The Guitarra de golpe is a stringed musical instrument from Mexico. It has 5 nylon strings in 5 courses. The headstock traditionally has a traditional shape that is designed to look like a stylised owl with wooden pegs, but nowadays this is sometimes replaced with a guitar or vihuela style headstock with machine heads. For a while during the 20th century, the guitarra de golpe fell into disuse in traditional Mariachi groups, and was replaced by the classical guitar. It has now however been revived. It is still an essential part of the "conjuntos de arpa" from Michoacán.

Like the vihuela, it often only has a few frets, but unlike the vihuela, the frets are made of metal or wood, instead of the vihuela's tied on nylon.

==Tuning systems==
The guitarra de golpe has no single "standard" tuning. This stems from its lack of use within the most influential mariachi ensembles that were actively recording during the musically innovative periods of the
1960s. Among the multiple tuning systems, the most common are:
- Tecalitlán
- Michoacán
- urbana
- vihuela

The first two tunings, while more traditional, complicate fingerings when voicing chords beyond triadic sonorities. As composers for mariachi began including much more complex chords, the instrument’s tuning became increasingly inadequate and difficult to play for this more extensive chord vocabulary.

The third tuning method, urbana, allows easier fingerings to access chords with harmonic extensions beyond major and minor triads.

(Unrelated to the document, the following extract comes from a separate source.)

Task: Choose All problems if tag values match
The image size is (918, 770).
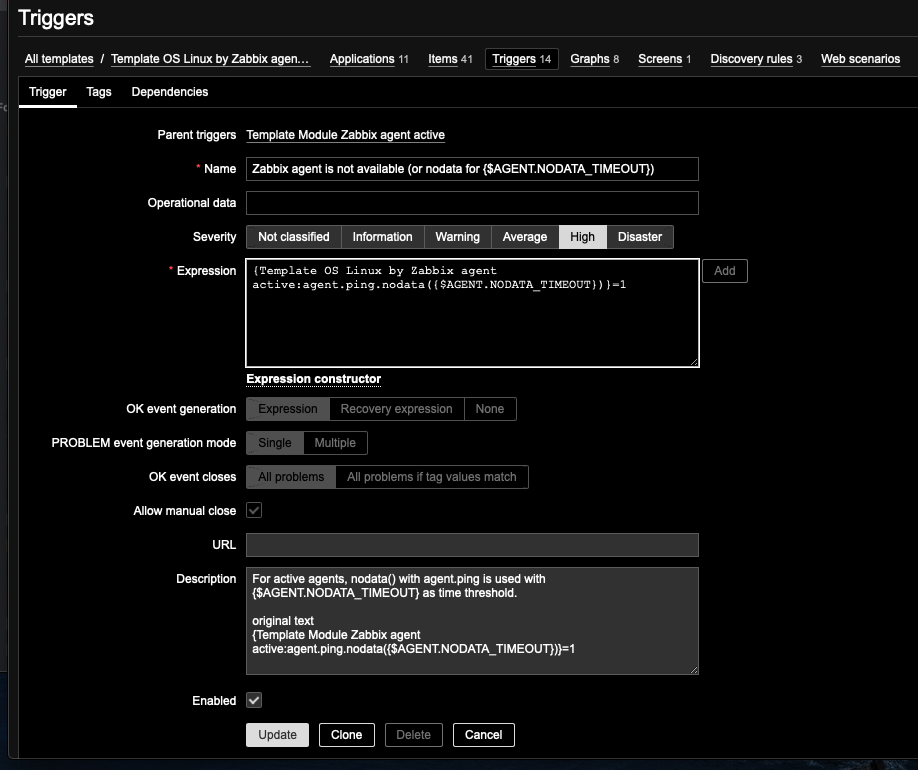Action: pyautogui.click(x=431, y=477)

The most commonly used tunings in present-day practice for the guitarras de golpe are
either one of the urbana systems or one of the tunings that mirror a standard mariachi vihuela. The vihuela tunings allow vihuela players to use the same chord positions on the Golpe to play in the same key and additionally match the positions for many common guitar chords.

===Tunings===
====Michoacán====

Michoacán Guitarra De Golpe tuning.

Michoacán tuning:

D3, G3, C4, E3, A3

====Tecalitlán====
Tecalitlán tuning:

D3, G3, B3, E3, A3

====Urbana====
The Urbana tuning is generally done one of two ways, with string 3 being either the highest or lowest pitched string.

Urbana Arriba tuning (with string 3 as the highest pitched string):

G3, C4, E4, A3, D4

Urbana Abajo tuning (with string 3 as the lowest pitched string):

G3, C4, E3, A3, D4

====Vihuela====
The guitarra de golpe can be tuned like a vihuela to allow the same chord positions to be used for both instruments. The string octaves can be varied however to give the instrument an overall higher or lower tone.

Vihuela tuning (with string 3 as the highest pitched string, exactly like the vihuela):

A3, D4, G4, B3, E4

Vihuela tuning (with string 3 as the lowest pitched string):

A3, D4, G3, B3, E4

Vihuela tuning (with more strings shifted lower, displaying two instances of a reentrant tuning):

A3, D3, G3, B3, E3

==Names==
The Guitarra de Golpe has many names.
- Guitarra de Golpe: Golpe is the name of the strumming pattern used for this and other Mexican instruments.
- Guitarra Colorada: Translates as 'red guitar'. The literal translation is "colored guitar".
- Quinta De Golpe: Fifth strum.
- Mariachera: A reference to Mariachi music.